__PROBLEM REQUIREMENTS__: Use the entries below and reproduce exactly the lines from the one containing "Telha Sanduiche em Santos (1039, 1007)" down to the one containing "[Ampliar imagem] (685, 288)", both of them included.

[[ SUPPLIED ENTRIES, beginning ]]

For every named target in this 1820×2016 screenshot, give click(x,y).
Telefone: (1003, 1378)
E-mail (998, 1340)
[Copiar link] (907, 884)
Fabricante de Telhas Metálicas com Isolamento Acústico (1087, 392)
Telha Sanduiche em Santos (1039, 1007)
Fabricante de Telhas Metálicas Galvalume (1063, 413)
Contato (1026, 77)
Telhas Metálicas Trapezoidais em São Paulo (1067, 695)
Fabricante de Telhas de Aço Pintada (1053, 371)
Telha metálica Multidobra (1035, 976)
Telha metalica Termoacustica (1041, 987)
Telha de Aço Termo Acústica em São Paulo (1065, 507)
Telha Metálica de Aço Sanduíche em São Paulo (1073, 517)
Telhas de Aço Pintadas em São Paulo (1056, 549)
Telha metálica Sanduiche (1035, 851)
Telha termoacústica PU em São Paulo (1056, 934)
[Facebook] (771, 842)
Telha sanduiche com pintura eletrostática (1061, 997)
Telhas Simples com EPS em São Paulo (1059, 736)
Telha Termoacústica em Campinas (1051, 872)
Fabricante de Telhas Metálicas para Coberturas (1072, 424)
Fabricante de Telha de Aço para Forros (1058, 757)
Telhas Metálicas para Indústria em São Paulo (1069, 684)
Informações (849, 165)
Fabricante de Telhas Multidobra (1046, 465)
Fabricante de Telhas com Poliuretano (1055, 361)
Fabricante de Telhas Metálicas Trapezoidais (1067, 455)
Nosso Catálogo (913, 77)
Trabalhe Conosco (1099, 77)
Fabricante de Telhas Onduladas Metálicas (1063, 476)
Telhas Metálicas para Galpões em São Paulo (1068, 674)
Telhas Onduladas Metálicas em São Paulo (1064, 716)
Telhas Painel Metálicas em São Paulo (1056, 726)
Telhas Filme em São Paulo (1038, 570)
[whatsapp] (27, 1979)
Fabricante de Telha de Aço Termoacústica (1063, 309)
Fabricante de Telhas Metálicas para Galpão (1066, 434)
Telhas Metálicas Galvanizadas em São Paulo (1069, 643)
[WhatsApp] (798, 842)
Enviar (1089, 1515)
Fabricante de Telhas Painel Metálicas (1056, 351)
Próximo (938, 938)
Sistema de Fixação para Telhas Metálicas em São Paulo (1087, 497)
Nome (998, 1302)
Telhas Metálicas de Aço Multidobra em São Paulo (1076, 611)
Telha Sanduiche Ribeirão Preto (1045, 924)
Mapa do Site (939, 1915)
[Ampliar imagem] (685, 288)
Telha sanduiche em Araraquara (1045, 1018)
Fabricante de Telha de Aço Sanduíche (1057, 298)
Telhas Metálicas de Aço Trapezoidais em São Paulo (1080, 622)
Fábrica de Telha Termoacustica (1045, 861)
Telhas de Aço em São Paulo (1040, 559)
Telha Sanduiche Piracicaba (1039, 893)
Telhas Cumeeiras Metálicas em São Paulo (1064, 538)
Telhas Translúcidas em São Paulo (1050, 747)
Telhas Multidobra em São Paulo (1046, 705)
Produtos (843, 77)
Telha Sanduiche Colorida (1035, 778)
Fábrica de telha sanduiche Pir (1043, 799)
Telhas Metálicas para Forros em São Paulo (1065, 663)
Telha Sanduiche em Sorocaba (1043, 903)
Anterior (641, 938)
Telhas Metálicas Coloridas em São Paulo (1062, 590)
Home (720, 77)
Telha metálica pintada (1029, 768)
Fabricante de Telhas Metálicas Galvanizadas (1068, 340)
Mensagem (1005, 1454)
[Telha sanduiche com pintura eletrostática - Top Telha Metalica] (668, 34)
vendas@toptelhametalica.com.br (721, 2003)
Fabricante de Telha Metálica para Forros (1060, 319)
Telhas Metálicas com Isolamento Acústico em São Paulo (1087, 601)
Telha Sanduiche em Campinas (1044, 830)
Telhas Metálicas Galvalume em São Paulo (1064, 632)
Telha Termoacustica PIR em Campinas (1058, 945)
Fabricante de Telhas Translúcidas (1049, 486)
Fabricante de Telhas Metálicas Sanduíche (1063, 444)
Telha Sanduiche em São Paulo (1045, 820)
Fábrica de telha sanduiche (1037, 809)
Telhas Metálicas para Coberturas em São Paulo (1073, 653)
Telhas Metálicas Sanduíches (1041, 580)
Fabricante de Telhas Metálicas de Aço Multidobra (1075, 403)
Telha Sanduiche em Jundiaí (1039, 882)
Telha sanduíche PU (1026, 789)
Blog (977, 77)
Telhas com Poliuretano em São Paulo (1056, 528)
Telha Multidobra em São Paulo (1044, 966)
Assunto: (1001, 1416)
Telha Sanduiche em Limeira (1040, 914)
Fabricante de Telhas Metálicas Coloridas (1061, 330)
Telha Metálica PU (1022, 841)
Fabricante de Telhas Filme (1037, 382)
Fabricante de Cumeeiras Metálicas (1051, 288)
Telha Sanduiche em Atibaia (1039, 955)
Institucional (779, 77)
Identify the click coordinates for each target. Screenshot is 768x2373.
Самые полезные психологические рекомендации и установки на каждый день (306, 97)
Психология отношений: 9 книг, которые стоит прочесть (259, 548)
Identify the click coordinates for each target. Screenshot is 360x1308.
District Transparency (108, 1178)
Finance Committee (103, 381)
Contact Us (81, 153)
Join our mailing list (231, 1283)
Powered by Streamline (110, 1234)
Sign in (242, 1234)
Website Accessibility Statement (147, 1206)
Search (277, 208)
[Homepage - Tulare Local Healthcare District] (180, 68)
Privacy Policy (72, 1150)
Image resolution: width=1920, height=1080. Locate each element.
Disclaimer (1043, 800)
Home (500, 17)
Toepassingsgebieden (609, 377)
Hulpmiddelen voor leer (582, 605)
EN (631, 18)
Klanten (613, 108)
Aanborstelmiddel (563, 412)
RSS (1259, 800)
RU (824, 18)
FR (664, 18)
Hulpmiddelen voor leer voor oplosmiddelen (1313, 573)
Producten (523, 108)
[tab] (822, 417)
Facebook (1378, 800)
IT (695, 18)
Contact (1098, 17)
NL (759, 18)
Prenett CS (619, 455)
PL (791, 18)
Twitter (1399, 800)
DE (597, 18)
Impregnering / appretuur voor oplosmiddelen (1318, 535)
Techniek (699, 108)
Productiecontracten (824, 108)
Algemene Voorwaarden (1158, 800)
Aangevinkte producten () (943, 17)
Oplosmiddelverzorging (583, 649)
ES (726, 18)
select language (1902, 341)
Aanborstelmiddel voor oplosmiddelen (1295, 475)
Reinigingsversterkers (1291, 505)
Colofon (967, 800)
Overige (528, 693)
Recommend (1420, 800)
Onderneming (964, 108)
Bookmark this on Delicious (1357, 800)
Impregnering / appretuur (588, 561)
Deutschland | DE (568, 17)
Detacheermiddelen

[[ SUPPLIED ENTRIES, end ]]

__EXERCISE RESPONSE__:
Telha Sanduiche em Santos (1039, 1007)
Fabricante de Telhas Metálicas Galvalume (1063, 413)
Contato (1026, 77)
Telhas Metálicas Trapezoidais em São Paulo (1067, 695)
Fabricante de Telhas de Aço Pintada (1053, 371)
Telha metálica Multidobra (1035, 976)
Telha metalica Termoacustica (1041, 987)
Telha de Aço Termo Acústica em São Paulo (1065, 507)
Telha Metálica de Aço Sanduíche em São Paulo (1073, 517)
Telhas de Aço Pintadas em São Paulo (1056, 549)
Telha metálica Sanduiche (1035, 851)
Telha termoacústica PU em São Paulo (1056, 934)
[Facebook] (771, 842)
Telha sanduiche com pintura eletrostática (1061, 997)
Telhas Simples com EPS em São Paulo (1059, 736)
Telha Termoacústica em Campinas (1051, 872)
Fabricante de Telhas Metálicas para Coberturas (1072, 424)
Fabricante de Telha de Aço para Forros (1058, 757)
Telhas Metálicas para Indústria em São Paulo (1069, 684)
Informações (849, 165)
Fabricante de Telhas Multidobra (1046, 465)
Fabricante de Telhas com Poliuretano (1055, 361)
Fabricante de Telhas Metálicas Trapezoidais (1067, 455)
Nosso Catálogo (913, 77)
Trabalhe Conosco (1099, 77)
Fabricante de Telhas Onduladas Metálicas (1063, 476)
Telhas Metálicas para Galpões em São Paulo (1068, 674)
Telhas Onduladas Metálicas em São Paulo (1064, 716)
Telhas Painel Metálicas em São Paulo (1056, 726)
Telhas Filme em São Paulo (1038, 570)
[whatsapp] (27, 1979)
Fabricante de Telha de Aço Termoacústica (1063, 309)
Fabricante de Telhas Metálicas para Galpão (1066, 434)
Telhas Metálicas Galvanizadas em São Paulo (1069, 643)
[WhatsApp] (798, 842)
Enviar (1089, 1515)
Fabricante de Telhas Painel Metálicas (1056, 351)
Próximo (938, 938)
Sistema de Fixação para Telhas Metálicas em São Paulo (1087, 497)
Nome (998, 1302)
Telhas Metálicas de Aço Multidobra em São Paulo (1076, 611)
Telha Sanduiche Ribeirão Preto (1045, 924)
Mapa do Site (939, 1915)
[Ampliar imagem] (685, 288)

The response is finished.